Hommage est rendu à Jean-Luc Godard, figure pessoesque, chercheur inlassable, penseur de l’image, écrivant dans son film Je vous salue Sarajevo (1993) [la capitale martyrisée a remplacé la sainte Marie] : « En un sens, voyez-vous, la peur est tout de même la fille de Dieu. Rachetée la nuit du vendredi saint, elle n’est pas belle à voir, non, tantôt raillée, tantôt maudite, renoncée par tous. Et cependant ne vous y trompez pas, elle est au chevet de chaque agonie. Elle intercède pour l’homme. Car il y a la règle et il y a l’exception. Il y a la culture qui est de la règle. Il y a l’exception qui est de l’art. Tous disent la règle : cigarette, ordinateur, t-shirt, télévision, tourisme, guerre. Personne ne dit l’exception. Cela ne se dit pas, cela s’écrit : Flaubert, Dostoïevski : cela se compose : Gershwin, Mozart ; cela se peint : Cézanne, Vermeer ; cela s’enregistre : Antonioni, Vigo. Ou cela se vit et c’est alors l’art de vivre : Srebrenica, Mostar, Sarajevo. Il est de la règle que vouloir la mort de l’exception. Il sera donc la règle de l’Europe de la culture d’organiser la mort de l’art de vivre qui fleurit encore à nos pieds. Quand il faudra fermer le livre, ce sera sans regretter rien : j’ai vu tant de gens si mal vivre, et tant de gens mourir si bien. »
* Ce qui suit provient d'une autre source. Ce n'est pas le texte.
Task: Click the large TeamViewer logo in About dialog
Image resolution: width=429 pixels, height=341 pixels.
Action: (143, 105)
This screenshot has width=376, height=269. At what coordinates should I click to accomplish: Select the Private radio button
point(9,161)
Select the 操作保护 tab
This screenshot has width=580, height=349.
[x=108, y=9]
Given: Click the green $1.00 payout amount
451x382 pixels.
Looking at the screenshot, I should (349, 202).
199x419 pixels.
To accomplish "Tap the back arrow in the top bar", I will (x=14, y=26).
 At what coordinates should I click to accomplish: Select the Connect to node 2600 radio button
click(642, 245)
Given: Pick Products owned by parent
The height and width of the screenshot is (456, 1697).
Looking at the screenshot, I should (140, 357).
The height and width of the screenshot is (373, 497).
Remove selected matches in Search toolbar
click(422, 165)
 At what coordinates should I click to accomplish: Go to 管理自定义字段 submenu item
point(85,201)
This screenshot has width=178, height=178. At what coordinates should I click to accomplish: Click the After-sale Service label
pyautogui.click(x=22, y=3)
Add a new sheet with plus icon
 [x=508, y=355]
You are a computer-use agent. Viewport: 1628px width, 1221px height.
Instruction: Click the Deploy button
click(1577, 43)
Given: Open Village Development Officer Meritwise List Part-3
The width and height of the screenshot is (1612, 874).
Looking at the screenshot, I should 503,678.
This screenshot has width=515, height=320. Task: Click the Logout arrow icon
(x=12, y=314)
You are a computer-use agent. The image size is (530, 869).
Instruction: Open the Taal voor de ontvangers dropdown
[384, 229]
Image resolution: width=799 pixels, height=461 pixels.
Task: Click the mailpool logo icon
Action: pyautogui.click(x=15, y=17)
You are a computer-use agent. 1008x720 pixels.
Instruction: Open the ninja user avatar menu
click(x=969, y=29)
Alain Bergala analyse une séquence de Pierrot le fou, ce Robinson (lire aussi à ce propos le texte de Jean-Pierre Bertrand) ; Jean Narboni se souvient de l’autoportrait en noyé d’Hippolyte Bayard (évincé auprès du député Arago par Daguerre), tel Godard sombrant et se fictionnant dans l’ultime ( ?) Film annonce du film « Drôles de guerre » ; Dominique Païni rappelle l’admiration du poète Godard pour Cocteau ; Nicole Brenez, grande amie, est ainsi décrite dans une lettre (leur correspondance est appelée) datée du 3 juin 2022 (envoyée à 13h55) : « ma si temps belle anar schi / te et libre ouk reine quand / donc as-tu perdu tes / grands sabots d’ondaine. »

Une revue, un plan, une page, une lettre.

Montage, disposition, cadrage.

Dominique Fourcade encore : « une chose, au fond une seule, essentielle, nous préoccupe, la question de la page, nous en parlons sans cesse, sous l’influence de Pollock nous avons mis la page au sol, en sorte de pouvoir la travailler des quatre côtés. être dedans. Jackson Pollocl a été, de toute évidence, pour lui comme pour moi, d’un apport considérable, que l’on peut dire coltranement saxophonique. »

Pages denses du styliste Infernus Iohannes façon Dennis Cooper (littérature) ou Oiseaux-Tempête (musique) : un point par colonne de feu, ou paragraphe vertical, comme un kakemono, comme un cri au moment de l’égorgement.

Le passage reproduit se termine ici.